***** Information supplied
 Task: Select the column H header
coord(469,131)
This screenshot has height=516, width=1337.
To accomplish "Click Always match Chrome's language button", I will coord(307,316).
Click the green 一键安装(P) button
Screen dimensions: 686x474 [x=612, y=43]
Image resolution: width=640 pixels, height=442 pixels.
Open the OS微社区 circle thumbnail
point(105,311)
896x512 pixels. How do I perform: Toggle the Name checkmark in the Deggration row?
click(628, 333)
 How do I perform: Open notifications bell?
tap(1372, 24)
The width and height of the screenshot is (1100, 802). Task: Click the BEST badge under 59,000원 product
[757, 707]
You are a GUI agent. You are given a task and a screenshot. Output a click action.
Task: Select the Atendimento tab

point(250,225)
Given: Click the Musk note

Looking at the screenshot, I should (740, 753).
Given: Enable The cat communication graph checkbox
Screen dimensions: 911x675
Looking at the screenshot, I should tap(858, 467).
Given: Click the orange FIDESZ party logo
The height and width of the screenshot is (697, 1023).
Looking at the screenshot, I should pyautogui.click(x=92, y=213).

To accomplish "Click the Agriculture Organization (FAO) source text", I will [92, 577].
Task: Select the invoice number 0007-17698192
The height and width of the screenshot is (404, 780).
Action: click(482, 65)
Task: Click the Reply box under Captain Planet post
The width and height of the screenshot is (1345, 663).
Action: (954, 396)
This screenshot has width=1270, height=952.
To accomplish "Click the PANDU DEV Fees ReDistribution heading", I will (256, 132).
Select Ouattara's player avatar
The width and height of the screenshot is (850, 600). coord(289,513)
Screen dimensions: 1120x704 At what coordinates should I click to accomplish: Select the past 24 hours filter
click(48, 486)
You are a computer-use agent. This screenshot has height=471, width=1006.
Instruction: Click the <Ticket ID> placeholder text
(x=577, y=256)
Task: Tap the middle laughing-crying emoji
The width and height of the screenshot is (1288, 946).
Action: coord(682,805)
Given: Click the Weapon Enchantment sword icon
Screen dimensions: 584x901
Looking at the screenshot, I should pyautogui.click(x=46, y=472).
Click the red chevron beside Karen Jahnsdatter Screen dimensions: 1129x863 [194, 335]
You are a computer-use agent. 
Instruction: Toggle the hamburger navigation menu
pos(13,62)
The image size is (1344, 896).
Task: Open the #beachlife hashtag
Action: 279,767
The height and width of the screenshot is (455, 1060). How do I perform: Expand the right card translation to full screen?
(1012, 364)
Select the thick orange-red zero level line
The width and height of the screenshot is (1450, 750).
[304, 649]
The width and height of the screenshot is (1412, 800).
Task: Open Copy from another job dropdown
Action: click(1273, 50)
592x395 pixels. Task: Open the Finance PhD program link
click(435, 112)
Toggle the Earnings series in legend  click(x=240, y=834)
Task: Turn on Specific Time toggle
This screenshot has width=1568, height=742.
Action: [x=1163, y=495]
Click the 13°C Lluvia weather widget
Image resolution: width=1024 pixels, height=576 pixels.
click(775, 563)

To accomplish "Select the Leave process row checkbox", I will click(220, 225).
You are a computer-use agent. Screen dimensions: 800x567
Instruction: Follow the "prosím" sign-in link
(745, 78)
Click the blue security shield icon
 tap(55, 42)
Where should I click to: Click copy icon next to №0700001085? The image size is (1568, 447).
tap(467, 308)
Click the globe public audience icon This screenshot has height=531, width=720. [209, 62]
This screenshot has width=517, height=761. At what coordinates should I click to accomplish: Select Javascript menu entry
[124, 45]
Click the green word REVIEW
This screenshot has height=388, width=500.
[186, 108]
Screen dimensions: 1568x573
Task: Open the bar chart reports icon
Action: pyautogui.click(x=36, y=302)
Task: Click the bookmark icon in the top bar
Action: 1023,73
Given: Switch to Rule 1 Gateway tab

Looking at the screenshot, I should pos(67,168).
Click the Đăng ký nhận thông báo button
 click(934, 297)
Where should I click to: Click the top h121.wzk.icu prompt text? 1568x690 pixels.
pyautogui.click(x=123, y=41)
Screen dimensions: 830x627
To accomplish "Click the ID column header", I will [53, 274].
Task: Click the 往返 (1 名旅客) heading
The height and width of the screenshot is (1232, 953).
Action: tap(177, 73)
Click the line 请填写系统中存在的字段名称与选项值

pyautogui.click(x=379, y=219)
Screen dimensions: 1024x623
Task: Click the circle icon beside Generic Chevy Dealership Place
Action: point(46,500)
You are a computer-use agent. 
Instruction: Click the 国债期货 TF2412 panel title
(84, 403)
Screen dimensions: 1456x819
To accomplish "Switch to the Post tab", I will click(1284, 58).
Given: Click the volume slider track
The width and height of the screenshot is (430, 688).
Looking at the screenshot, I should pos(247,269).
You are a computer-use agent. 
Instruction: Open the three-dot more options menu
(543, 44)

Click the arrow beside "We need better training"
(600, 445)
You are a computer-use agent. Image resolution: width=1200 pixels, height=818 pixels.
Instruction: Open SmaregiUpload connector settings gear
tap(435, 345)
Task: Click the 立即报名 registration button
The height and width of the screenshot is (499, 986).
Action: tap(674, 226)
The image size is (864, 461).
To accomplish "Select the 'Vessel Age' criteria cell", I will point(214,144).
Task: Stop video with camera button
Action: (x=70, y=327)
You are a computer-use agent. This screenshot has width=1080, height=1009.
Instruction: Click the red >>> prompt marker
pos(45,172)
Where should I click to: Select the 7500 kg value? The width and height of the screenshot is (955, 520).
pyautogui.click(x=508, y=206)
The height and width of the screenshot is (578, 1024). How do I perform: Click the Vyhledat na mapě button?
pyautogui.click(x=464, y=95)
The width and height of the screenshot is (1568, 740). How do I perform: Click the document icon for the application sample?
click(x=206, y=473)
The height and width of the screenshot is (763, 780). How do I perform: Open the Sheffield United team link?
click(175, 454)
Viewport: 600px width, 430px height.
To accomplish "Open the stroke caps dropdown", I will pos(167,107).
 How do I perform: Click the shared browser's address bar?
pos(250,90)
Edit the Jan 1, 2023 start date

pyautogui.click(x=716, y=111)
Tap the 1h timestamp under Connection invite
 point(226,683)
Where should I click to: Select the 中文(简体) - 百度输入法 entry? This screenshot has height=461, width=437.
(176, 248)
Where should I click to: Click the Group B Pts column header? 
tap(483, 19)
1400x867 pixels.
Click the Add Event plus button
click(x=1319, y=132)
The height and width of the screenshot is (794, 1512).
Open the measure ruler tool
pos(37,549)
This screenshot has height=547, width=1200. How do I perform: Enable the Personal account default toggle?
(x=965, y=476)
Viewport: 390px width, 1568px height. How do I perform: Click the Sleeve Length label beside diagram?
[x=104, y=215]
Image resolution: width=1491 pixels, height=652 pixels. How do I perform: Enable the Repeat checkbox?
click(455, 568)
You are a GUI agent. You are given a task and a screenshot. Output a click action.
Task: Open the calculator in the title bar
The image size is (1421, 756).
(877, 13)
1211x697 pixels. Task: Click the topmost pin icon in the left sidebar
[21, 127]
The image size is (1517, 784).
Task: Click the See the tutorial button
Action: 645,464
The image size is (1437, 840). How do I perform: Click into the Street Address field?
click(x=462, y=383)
**********
» **How to complete this task**
Above are the records; retype every one exactly.

» **Exercise response**
 Task: Select the column H header
coord(469,131)
This screenshot has height=516, width=1337.
To accomplish "Click Always match Chrome's language button", I will coord(307,316).
Click the green 一键安装(P) button
Screen dimensions: 686x474 [x=612, y=43]
Image resolution: width=640 pixels, height=442 pixels.
Open the OS微社区 circle thumbnail
point(105,311)
896x512 pixels. How do I perform: Toggle the Name checkmark in the Deggration row?
click(628, 333)
 How do I perform: Open notifications bell?
tap(1372, 24)
The width and height of the screenshot is (1100, 802). Task: Click the BEST badge under 59,000원 product
[757, 707]
You are a GUI agent. You are given a task and a screenshot. Output a click action.
Task: Select the Atendimento tab

point(250,225)
Given: Click the Musk note

Looking at the screenshot, I should (740, 753).
Given: Enable The cat communication graph checkbox
Screen dimensions: 911x675
Looking at the screenshot, I should tap(858, 467).
Given: Click the orange FIDESZ party logo
The height and width of the screenshot is (697, 1023).
Looking at the screenshot, I should pyautogui.click(x=92, y=213).

To accomplish "Click the Agriculture Organization (FAO) source text", I will [92, 577].
Task: Select the invoice number 0007-17698192
The height and width of the screenshot is (404, 780).
Action: click(482, 65)
Task: Click the Reply box under Captain Planet post
The width and height of the screenshot is (1345, 663).
Action: (954, 396)
This screenshot has width=1270, height=952.
To accomplish "Click the PANDU DEV Fees ReDistribution heading", I will (256, 132).
Select Ouattara's player avatar
The width and height of the screenshot is (850, 600). coord(289,513)
Screen dimensions: 1120x704 At what coordinates should I click to accomplish: Select the past 24 hours filter
click(48, 486)
You are a computer-use agent. This screenshot has height=471, width=1006.
Instruction: Click the <Ticket ID> placeholder text
(x=577, y=256)
Task: Tap the middle laughing-crying emoji
The width and height of the screenshot is (1288, 946).
Action: coord(682,805)
Given: Click the Weapon Enchantment sword icon
Screen dimensions: 584x901
Looking at the screenshot, I should pyautogui.click(x=46, y=472).
Click the red chevron beside Karen Jahnsdatter Screen dimensions: 1129x863 [194, 335]
You are a computer-use agent. 
Instruction: Toggle the hamburger navigation menu
pos(13,62)
The image size is (1344, 896).
Task: Open the #beachlife hashtag
Action: 279,767
The height and width of the screenshot is (455, 1060). How do I perform: Expand the right card translation to full screen?
(1012, 364)
Select the thick orange-red zero level line
The width and height of the screenshot is (1450, 750).
[304, 649]
The width and height of the screenshot is (1412, 800).
Task: Open Copy from another job dropdown
Action: click(1273, 50)
592x395 pixels. Task: Open the Finance PhD program link
click(435, 112)
Toggle the Earnings series in legend  click(x=240, y=834)
Task: Turn on Specific Time toggle
This screenshot has width=1568, height=742.
Action: [x=1163, y=495]
Click the 13°C Lluvia weather widget
Image resolution: width=1024 pixels, height=576 pixels.
click(775, 563)

To accomplish "Select the Leave process row checkbox", I will click(220, 225).
You are a computer-use agent. Screen dimensions: 800x567
Instruction: Follow the "prosím" sign-in link
(745, 78)
Click the blue security shield icon
 tap(55, 42)
Where should I click to: Click copy icon next to №0700001085? The image size is (1568, 447).
tap(467, 308)
Click the globe public audience icon This screenshot has height=531, width=720. [209, 62]
This screenshot has width=517, height=761. At what coordinates should I click to accomplish: Select Javascript menu entry
[124, 45]
Click the green word REVIEW
This screenshot has height=388, width=500.
[186, 108]
Screen dimensions: 1568x573
Task: Open the bar chart reports icon
Action: pyautogui.click(x=36, y=302)
Task: Click the bookmark icon in the top bar
Action: 1023,73
Given: Switch to Rule 1 Gateway tab

Looking at the screenshot, I should pos(67,168).
Click the Đăng ký nhận thông báo button
 click(934, 297)
Where should I click to: Click the top h121.wzk.icu prompt text? 1568x690 pixels.
pyautogui.click(x=123, y=41)
Screen dimensions: 830x627
To accomplish "Click the ID column header", I will [53, 274].
Task: Click the 往返 (1 名旅客) heading
The height and width of the screenshot is (1232, 953).
Action: tap(177, 73)
Click the line 请填写系统中存在的字段名称与选项值

pyautogui.click(x=379, y=219)
Screen dimensions: 1024x623
Task: Click the circle icon beside Generic Chevy Dealership Place
Action: point(46,500)
You are a computer-use agent. 
Instruction: Click the 国债期货 TF2412 panel title
(84, 403)
Screen dimensions: 1456x819
To accomplish "Switch to the Post tab", I will click(1284, 58).
Given: Click the volume slider track
The width and height of the screenshot is (430, 688).
Looking at the screenshot, I should pos(247,269).
You are a computer-use agent. 
Instruction: Open the three-dot more options menu
(543, 44)

Click the arrow beside "We need better training"
(600, 445)
You are a computer-use agent. Image resolution: width=1200 pixels, height=818 pixels.
Instruction: Open SmaregiUpload connector settings gear
tap(435, 345)
Task: Click the 立即报名 registration button
The height and width of the screenshot is (499, 986).
Action: tap(674, 226)
The image size is (864, 461).
To accomplish "Select the 'Vessel Age' criteria cell", I will point(214,144).
Task: Stop video with camera button
Action: (x=70, y=327)
You are a computer-use agent. This screenshot has width=1080, height=1009.
Instruction: Click the red >>> prompt marker
pos(45,172)
Where should I click to: Select the 7500 kg value? The width and height of the screenshot is (955, 520).
pyautogui.click(x=508, y=206)
The height and width of the screenshot is (578, 1024). How do I perform: Click the Vyhledat na mapě button?
pyautogui.click(x=464, y=95)
The width and height of the screenshot is (1568, 740). How do I perform: Click the document icon for the application sample?
click(x=206, y=473)
The height and width of the screenshot is (763, 780). How do I perform: Open the Sheffield United team link?
click(175, 454)
Viewport: 600px width, 430px height.
To accomplish "Open the stroke caps dropdown", I will pos(167,107).
 How do I perform: Click the shared browser's address bar?
pos(250,90)
Edit the Jan 1, 2023 start date

pyautogui.click(x=716, y=111)
Tap the 1h timestamp under Connection invite
 point(226,683)
Where should I click to: Select the 中文(简体) - 百度输入法 entry? This screenshot has height=461, width=437.
(176, 248)
Where should I click to: Click the Group B Pts column header? 
tap(483, 19)
1400x867 pixels.
Click the Add Event plus button
click(x=1319, y=132)
The height and width of the screenshot is (794, 1512).
Open the measure ruler tool
pos(37,549)
This screenshot has height=547, width=1200. How do I perform: Enable the Personal account default toggle?
(x=965, y=476)
Viewport: 390px width, 1568px height. How do I perform: Click the Sleeve Length label beside diagram?
[x=104, y=215]
Image resolution: width=1491 pixels, height=652 pixels. How do I perform: Enable the Repeat checkbox?
click(455, 568)
You are a GUI agent. You are given a task and a screenshot. Output a click action.
Task: Open the calculator in the title bar
The image size is (1421, 756).
(877, 13)
1211x697 pixels. Task: Click the topmost pin icon in the left sidebar
[21, 127]
The image size is (1517, 784).
Task: Click the See the tutorial button
Action: 645,464
The image size is (1437, 840). How do I perform: Click into the Street Address field?
click(x=462, y=383)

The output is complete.